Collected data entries
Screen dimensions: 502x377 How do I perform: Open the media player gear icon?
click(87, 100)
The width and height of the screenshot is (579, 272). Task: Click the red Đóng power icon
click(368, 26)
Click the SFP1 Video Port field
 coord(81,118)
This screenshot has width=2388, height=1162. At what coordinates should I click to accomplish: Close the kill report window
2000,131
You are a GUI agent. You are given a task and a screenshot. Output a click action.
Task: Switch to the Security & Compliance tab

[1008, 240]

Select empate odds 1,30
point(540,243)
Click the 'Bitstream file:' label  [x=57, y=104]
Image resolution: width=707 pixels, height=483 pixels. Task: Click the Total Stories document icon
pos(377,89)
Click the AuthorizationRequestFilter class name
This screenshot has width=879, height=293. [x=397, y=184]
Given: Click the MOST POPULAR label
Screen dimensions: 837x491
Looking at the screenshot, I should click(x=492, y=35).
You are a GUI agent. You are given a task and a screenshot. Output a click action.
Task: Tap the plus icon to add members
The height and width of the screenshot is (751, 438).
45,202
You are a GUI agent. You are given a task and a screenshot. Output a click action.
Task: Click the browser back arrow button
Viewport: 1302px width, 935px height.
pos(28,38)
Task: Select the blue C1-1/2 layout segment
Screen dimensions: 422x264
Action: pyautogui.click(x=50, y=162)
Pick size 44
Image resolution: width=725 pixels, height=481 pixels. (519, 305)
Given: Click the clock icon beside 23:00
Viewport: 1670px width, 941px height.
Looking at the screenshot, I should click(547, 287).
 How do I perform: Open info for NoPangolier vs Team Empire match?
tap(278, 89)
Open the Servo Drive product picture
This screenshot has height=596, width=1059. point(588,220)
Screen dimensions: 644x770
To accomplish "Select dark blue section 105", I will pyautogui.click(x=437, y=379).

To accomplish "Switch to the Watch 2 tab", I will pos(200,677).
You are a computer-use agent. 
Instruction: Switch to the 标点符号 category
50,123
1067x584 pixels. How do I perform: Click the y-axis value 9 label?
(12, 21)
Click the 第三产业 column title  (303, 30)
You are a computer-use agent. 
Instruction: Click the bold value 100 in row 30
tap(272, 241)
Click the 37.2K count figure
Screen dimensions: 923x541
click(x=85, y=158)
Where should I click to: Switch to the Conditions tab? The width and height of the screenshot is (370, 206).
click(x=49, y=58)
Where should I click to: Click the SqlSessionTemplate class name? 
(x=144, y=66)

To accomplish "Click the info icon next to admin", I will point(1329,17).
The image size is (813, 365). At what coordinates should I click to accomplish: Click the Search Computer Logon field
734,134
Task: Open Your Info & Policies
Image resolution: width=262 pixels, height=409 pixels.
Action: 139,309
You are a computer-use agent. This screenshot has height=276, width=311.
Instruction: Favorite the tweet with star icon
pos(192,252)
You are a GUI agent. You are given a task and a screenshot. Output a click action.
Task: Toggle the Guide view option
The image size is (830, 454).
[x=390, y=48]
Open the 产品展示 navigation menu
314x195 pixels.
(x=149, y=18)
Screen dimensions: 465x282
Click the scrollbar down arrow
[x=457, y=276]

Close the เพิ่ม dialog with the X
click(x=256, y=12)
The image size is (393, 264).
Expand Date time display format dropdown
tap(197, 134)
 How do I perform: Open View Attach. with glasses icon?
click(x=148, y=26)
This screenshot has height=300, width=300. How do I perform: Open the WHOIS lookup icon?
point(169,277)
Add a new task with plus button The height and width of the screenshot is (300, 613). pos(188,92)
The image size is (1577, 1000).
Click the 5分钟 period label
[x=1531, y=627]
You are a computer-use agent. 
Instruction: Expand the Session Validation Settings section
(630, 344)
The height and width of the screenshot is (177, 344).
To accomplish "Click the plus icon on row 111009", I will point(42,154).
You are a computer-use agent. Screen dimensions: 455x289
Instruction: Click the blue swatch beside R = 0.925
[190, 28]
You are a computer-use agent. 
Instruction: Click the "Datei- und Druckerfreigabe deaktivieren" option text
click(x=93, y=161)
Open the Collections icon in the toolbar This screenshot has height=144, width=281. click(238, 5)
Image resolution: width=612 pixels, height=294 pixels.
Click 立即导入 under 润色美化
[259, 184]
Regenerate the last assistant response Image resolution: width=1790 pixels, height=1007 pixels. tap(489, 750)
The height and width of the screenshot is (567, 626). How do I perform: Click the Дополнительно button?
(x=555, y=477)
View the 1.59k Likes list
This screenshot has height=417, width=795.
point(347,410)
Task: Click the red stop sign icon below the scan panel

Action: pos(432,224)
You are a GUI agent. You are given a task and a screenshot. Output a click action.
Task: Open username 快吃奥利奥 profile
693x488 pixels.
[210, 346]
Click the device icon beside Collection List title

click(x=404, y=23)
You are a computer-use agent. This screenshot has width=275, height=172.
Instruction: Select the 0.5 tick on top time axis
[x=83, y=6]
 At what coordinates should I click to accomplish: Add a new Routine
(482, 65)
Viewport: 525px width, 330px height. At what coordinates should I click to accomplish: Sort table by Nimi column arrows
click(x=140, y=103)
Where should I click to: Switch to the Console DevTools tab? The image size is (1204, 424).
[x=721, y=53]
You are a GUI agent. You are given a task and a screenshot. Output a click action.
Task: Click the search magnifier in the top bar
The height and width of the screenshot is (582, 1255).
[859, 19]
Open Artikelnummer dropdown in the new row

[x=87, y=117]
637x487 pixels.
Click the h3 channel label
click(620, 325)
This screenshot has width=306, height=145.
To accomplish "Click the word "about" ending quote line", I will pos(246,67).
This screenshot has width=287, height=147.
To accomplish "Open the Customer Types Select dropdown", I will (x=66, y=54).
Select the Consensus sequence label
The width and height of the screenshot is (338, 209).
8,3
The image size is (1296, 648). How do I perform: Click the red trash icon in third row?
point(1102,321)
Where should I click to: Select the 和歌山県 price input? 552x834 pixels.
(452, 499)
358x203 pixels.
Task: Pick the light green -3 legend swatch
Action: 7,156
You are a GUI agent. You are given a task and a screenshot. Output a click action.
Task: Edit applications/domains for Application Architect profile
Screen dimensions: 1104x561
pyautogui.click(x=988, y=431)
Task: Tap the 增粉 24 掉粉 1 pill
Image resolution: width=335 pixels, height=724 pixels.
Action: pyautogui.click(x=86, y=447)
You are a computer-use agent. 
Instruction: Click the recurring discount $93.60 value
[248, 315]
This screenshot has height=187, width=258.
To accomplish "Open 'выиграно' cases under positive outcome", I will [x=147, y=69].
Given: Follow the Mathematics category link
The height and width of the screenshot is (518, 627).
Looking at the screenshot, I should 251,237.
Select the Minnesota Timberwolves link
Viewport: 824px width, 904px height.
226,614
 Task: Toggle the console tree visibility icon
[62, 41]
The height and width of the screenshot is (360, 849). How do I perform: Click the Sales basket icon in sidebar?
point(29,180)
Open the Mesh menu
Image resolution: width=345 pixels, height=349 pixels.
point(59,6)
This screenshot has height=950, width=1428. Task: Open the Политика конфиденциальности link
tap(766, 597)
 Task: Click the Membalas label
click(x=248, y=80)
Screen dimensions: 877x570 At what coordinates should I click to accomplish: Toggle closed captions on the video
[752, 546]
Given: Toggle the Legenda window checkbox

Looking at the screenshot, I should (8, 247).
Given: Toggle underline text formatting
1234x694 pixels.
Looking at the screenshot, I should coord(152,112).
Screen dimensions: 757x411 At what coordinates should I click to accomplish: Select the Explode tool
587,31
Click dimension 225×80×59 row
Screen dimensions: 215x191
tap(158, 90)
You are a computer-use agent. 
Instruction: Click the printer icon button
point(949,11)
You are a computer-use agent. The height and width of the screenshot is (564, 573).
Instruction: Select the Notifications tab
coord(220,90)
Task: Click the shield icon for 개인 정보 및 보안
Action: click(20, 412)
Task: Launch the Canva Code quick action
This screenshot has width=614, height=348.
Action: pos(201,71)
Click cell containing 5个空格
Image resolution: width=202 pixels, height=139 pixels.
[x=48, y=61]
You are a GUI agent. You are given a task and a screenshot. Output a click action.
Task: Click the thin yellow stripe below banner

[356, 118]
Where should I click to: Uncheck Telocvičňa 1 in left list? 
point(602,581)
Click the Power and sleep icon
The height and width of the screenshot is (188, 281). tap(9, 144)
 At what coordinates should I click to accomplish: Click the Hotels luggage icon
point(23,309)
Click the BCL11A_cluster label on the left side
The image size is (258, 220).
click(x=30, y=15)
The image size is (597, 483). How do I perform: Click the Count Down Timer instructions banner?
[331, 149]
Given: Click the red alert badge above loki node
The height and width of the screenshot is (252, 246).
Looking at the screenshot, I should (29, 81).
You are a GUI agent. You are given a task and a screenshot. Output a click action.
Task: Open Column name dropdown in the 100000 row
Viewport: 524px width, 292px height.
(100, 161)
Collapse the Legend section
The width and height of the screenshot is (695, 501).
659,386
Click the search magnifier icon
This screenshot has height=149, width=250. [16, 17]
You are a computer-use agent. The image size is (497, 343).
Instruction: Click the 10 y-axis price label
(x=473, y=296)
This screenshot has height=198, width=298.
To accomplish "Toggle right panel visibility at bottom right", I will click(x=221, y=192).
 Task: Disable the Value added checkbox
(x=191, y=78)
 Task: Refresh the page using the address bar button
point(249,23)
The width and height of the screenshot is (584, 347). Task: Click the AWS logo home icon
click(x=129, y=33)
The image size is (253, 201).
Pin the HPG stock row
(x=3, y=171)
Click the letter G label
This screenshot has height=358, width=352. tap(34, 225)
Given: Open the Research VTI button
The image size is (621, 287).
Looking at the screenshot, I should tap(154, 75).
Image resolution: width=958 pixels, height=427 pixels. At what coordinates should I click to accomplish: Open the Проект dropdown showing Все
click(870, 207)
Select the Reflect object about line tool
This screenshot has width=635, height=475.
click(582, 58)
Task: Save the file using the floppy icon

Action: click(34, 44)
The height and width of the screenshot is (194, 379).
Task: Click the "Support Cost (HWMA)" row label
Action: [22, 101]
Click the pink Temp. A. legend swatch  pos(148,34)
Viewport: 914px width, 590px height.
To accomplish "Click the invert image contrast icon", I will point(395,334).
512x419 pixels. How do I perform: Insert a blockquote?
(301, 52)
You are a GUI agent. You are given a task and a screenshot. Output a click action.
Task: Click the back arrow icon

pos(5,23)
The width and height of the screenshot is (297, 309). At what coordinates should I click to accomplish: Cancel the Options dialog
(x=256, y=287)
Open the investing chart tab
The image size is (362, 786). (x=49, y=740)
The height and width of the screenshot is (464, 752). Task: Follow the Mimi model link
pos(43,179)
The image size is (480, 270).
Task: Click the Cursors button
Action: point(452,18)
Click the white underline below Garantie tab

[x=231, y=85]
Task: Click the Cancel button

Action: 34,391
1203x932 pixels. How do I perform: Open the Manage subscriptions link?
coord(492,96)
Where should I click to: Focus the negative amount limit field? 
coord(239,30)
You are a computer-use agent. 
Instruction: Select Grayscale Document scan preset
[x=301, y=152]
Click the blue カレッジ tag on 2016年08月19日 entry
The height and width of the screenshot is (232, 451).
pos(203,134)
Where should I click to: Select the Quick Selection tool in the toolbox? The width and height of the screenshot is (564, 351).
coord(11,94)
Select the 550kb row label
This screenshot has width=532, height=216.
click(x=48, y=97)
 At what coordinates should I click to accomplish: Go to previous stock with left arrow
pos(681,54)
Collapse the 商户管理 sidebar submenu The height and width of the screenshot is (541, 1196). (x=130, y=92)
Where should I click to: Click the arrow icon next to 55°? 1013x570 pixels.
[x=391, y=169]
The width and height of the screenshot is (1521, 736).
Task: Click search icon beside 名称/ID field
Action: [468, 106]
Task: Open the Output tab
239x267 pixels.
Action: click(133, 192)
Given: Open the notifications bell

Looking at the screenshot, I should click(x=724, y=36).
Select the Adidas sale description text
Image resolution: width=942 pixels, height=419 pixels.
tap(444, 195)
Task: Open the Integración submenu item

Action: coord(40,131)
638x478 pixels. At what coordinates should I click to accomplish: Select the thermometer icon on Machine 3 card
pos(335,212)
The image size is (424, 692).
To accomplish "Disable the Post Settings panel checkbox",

▶ Work order:
Search the entries for the word "about". Copy each line where it appears.

▶ Task output:
To accomplish "Click the word "about" ending quote line", I will pos(246,67).
Select the Reflect object about line tool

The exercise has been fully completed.